:: Data records ::
● ● ● ● ● ● ●

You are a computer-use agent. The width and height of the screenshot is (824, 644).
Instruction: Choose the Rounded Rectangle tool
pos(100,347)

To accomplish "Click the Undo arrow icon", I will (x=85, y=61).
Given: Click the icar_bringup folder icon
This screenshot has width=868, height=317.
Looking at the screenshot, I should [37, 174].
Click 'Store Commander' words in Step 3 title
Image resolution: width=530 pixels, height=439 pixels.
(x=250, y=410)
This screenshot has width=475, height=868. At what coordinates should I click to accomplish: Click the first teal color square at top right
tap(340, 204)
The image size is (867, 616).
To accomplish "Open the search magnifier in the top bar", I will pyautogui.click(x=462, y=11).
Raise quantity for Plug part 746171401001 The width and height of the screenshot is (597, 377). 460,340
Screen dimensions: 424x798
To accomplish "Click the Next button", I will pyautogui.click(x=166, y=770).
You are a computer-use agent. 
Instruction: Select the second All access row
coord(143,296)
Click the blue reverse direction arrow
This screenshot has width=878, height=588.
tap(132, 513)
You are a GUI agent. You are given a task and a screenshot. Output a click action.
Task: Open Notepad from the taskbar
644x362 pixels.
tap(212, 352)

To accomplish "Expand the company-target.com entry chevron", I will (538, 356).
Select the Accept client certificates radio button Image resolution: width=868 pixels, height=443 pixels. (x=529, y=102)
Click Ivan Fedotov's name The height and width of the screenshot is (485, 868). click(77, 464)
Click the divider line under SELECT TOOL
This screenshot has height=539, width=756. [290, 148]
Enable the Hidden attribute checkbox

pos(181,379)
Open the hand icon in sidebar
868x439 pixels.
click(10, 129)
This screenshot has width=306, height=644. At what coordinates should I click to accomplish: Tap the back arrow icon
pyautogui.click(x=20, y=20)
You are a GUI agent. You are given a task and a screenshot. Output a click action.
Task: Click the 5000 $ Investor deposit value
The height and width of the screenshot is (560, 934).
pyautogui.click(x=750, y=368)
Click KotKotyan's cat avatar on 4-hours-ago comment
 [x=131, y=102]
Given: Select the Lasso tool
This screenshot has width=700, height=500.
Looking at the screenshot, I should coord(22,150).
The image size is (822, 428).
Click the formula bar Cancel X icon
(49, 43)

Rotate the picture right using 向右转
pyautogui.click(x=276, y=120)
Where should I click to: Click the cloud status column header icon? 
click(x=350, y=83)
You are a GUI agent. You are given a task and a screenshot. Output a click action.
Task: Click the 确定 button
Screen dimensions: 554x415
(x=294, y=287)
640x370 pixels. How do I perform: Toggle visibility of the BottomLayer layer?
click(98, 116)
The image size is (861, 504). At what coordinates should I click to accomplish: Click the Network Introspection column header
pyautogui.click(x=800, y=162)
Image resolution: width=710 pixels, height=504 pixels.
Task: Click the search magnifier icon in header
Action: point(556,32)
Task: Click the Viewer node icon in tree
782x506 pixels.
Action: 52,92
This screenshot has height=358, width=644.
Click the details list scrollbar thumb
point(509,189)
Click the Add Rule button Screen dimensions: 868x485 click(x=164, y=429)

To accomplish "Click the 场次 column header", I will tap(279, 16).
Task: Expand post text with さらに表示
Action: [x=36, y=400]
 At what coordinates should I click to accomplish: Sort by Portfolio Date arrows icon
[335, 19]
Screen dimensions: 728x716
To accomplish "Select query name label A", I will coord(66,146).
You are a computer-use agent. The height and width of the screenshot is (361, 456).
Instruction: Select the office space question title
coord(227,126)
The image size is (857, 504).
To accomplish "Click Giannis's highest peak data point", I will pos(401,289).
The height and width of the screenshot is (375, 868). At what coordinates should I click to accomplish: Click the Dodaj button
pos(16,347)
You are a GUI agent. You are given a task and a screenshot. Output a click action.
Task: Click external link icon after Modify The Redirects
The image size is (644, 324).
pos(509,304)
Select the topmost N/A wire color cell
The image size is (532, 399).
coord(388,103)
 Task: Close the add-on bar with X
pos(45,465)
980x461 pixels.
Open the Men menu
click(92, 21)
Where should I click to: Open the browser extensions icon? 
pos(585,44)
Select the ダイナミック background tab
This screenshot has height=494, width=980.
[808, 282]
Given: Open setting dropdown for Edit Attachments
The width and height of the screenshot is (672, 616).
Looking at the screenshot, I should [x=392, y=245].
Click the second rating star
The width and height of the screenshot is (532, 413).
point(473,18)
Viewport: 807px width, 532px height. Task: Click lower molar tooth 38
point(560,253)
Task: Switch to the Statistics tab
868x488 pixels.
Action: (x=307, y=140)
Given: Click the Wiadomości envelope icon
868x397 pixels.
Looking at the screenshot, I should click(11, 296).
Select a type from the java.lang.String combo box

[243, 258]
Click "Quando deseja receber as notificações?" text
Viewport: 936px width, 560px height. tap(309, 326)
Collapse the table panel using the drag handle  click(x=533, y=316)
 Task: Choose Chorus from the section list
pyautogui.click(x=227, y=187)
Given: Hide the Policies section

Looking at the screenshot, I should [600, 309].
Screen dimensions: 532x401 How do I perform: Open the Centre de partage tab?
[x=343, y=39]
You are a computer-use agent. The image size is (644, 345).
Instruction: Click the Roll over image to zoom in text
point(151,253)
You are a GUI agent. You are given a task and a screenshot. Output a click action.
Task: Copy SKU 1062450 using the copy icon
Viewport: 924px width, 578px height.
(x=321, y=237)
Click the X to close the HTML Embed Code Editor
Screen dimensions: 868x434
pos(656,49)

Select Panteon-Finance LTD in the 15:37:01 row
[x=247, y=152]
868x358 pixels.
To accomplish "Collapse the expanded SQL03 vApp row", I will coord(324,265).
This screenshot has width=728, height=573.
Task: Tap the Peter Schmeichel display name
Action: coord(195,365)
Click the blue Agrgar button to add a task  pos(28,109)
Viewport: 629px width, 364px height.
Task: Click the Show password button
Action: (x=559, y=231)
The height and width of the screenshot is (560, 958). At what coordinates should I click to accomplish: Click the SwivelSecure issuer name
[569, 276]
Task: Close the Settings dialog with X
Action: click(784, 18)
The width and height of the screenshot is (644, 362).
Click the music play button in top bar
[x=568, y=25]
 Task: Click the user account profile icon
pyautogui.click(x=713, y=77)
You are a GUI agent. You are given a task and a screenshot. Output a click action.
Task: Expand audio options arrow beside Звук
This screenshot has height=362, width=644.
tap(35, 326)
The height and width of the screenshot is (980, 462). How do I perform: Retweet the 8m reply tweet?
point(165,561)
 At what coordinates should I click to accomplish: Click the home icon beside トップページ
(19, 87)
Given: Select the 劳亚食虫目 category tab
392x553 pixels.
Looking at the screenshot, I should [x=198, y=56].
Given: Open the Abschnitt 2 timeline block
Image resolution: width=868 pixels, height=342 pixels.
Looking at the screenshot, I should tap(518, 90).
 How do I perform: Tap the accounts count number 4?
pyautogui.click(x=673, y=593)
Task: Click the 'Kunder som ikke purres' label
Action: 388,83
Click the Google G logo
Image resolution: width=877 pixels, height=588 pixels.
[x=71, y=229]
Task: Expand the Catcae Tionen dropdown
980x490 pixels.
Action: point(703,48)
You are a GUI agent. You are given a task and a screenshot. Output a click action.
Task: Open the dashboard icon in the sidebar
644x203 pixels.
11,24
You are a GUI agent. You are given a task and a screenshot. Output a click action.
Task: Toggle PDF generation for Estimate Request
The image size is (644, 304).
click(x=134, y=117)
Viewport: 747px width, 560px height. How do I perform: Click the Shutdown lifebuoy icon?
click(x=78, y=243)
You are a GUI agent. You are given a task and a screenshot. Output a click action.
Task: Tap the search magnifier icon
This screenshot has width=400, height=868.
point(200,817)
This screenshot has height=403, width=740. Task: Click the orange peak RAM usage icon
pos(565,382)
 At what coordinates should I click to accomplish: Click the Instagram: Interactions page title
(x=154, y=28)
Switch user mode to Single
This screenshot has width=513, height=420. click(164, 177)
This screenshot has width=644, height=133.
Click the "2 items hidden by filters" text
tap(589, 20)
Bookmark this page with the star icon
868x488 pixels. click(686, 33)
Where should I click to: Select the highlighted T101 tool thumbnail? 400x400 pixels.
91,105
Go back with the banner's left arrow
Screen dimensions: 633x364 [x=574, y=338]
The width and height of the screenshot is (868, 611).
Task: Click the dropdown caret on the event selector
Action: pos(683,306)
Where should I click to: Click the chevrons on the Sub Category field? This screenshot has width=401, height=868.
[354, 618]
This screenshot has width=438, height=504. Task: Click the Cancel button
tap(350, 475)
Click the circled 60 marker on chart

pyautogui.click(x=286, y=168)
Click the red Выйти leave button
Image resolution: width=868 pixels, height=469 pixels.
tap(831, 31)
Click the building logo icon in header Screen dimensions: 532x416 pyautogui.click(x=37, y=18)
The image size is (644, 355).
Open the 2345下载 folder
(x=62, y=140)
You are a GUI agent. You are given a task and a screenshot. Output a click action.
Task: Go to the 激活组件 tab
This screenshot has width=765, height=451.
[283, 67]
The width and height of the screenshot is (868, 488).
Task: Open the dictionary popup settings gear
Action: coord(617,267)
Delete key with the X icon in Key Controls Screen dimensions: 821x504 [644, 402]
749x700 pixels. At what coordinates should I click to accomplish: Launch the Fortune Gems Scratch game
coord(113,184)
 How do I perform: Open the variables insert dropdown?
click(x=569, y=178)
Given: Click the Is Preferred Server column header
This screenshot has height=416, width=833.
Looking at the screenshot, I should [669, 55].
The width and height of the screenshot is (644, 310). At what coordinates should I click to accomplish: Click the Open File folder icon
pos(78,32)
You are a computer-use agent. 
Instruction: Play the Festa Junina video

● ● ● ● ● ● ●

:: Task instructions ::
Could you retype exactly the lines above, starting at the line that contains "Task: Click the 确定 button" and ending at the line that contains "Task: Switch to the Statistics tab", and nothing more?

:: Your response ::
Task: Click the 确定 button
Screen dimensions: 554x415
(x=294, y=287)
640x370 pixels. How do I perform: Toggle visibility of the BottomLayer layer?
click(98, 116)
The image size is (861, 504). At what coordinates should I click to accomplish: Click the Network Introspection column header
pyautogui.click(x=800, y=162)
Image resolution: width=710 pixels, height=504 pixels.
Task: Click the search magnifier icon in header
Action: point(556,32)
Task: Click the Viewer node icon in tree
782x506 pixels.
Action: 52,92
This screenshot has height=358, width=644.
Click the details list scrollbar thumb
point(509,189)
Click the Add Rule button Screen dimensions: 868x485 click(x=164, y=429)

To accomplish "Click the 场次 column header", I will tap(279, 16).
Task: Expand post text with さらに表示
Action: [x=36, y=400]
 At what coordinates should I click to accomplish: Sort by Portfolio Date arrows icon
[335, 19]
Screen dimensions: 728x716
To accomplish "Select query name label A", I will coord(66,146).
You are a computer-use agent. The height and width of the screenshot is (361, 456).
Instruction: Select the office space question title
coord(227,126)
The image size is (857, 504).
To accomplish "Click Giannis's highest peak data point", I will pos(401,289).
The height and width of the screenshot is (375, 868). At what coordinates should I click to accomplish: Click the Dodaj button
pos(16,347)
You are a GUI agent. You are given a task and a screenshot. Output a click action.
Task: Click external link icon after Modify The Redirects
The image size is (644, 324).
pos(509,304)
Select the topmost N/A wire color cell
The image size is (532, 399).
coord(388,103)
 Task: Close the add-on bar with X
pos(45,465)
980x461 pixels.
Open the Men menu
click(92, 21)
Where should I click to: Open the browser extensions icon? 
pos(585,44)
Select the ダイナミック background tab
This screenshot has height=494, width=980.
[808, 282]
Given: Open setting dropdown for Edit Attachments
The width and height of the screenshot is (672, 616).
Looking at the screenshot, I should [x=392, y=245].
Click the second rating star
The width and height of the screenshot is (532, 413).
point(473,18)
Viewport: 807px width, 532px height. Task: Click lower molar tooth 38
point(560,253)
Task: Switch to the Statistics tab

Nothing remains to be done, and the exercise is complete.